[SELECTED PASSAGE Boundary: Start]
Wednesday, October 20, 2010

ICSB 2010 - From design principles to genome-wide and that persistent gap in-between

I am back from the 11th International Conference on Systems Biology (ICSB 2010) that was held in the lovely cite of Edinburgh. A full week of talks dedicated to systems biology (however you might define it). Speaking of definitions, it was refreshing to note that no speaker spent much time trying to define the field this time around. Aside from the keynote lectures, there were constantly four parallel sessions (see program) so you were always guaranteed to miss out on something interesting. With the help of a couple of attendees we took some notes of the conference in a FF room. There is lots of notes to go through if you are interested but here a few of my favorite highlights.

Keynotes
From all the keynotes the ones I enjoyed most were from Luis Serrano, Mike Tyers and Aldons Lusis. Unfortunately, Sydney Brenner was scheduled but canceled last minute.
[SELECTED PASSAGE Boundary: End]
[SUPPLIED DATA Boundary: Start]
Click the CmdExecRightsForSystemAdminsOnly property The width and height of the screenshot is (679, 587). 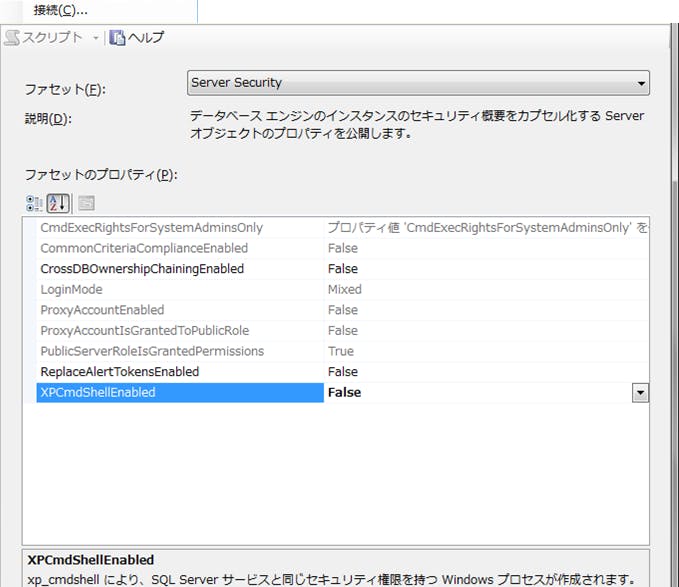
[SUPPLIED DATA Boundary: End]
[SUPPLIED DATA Boundary: Start]
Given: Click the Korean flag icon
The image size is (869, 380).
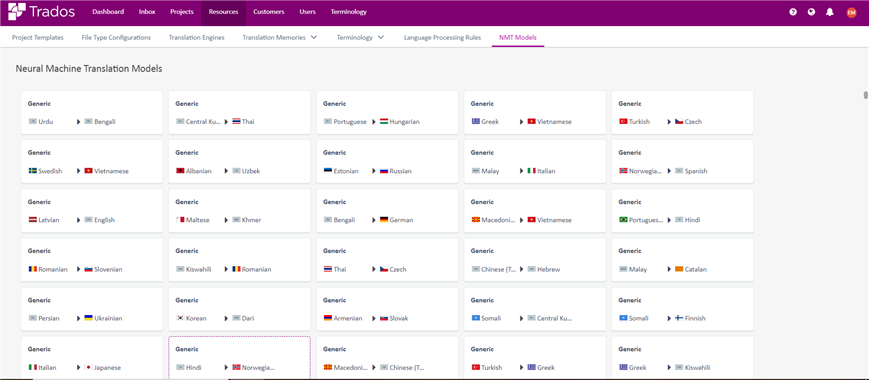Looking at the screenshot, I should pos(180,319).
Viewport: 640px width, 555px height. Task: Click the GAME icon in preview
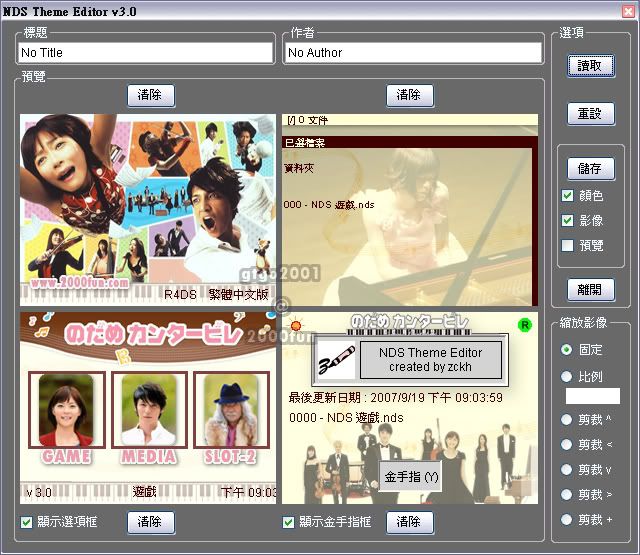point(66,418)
[SUPPLIED DATA Boundary: End]
TASK LIST:
[a] Transcribe the passage from the ICSB 2010 conference post, beginning at the words "ICSB 2010 - From" and stopping after "few of my favorite highlights.".
[b] According to the ICSB 2010 conference post, which keynote speaker canceled at the last minute?
[c] Continue the ICSB 2010 conference post from where it stops.

SET OF ANSWERS:
[a]
ICSB 2010 - From design principles to genome-wide and that persistent gap in-between

I am back from the 11th International Conference on Systems Biology (ICSB 2010) that was held in the lovely cite of Edinburgh. A full week of talks dedicated to systems biology (however you might define it). Speaking of definitions, it was refreshing to note that no speaker spent much time trying to define the field this time around. Aside from the keynote lectures, there were constantly four parallel sessions (see program) so you were always guaranteed to miss out on something interesting. With the help of a couple of attendees we took some notes of the conference in a FF room. There is lots of notes to go through if you are interested but here a few of my favorite highlights.

[b] Sydney Brenner

[c]
Luis Serrano talked about his lab's work on characterizing a mycoplasma species (notes here) using a multi-omics approach. They are trying to use available technologies to build parts lists and models of all aspects of this species. They have learned a lot by taking such a systematic approach on a bug with so few genes but there is no plan that I could see on how to follow up on all this work. I can see that many computational biology labs will use this data but it would be a missed opportunity if more labs don't continue to go beyond the omics limitations.

The lecture by Tyers (notes here) was also very much about omics. He talked about their recent effort (Breitkreutz et al Science 2010) to search for kinase-protein interactions in yeast and how hard it is, in general, to study signalling pathways in this way (promiscuous interactions, complex systems etc). From kinases he moved to drug-gene interactions and chemogenomics. In particularly he briefly mention some unpublished work on evolution and prediction of drug-synergy. This is topic that I am really interested in as an applied side of evolutionary biology (more on that hopefully soon).

Another keynote I enjoyed was from Aldons Lusis (see notes). His presentation centered on a strategy for association studies in mice (Bennett et al. Genome Research 2010). This sort of work is out of my comfort zone but I really like all the examples he gave of using this strategy to find loci associated with clinical traits or protein/gene expression levels. Maybe I should be trying to read Nature Association Studies Genetics more often.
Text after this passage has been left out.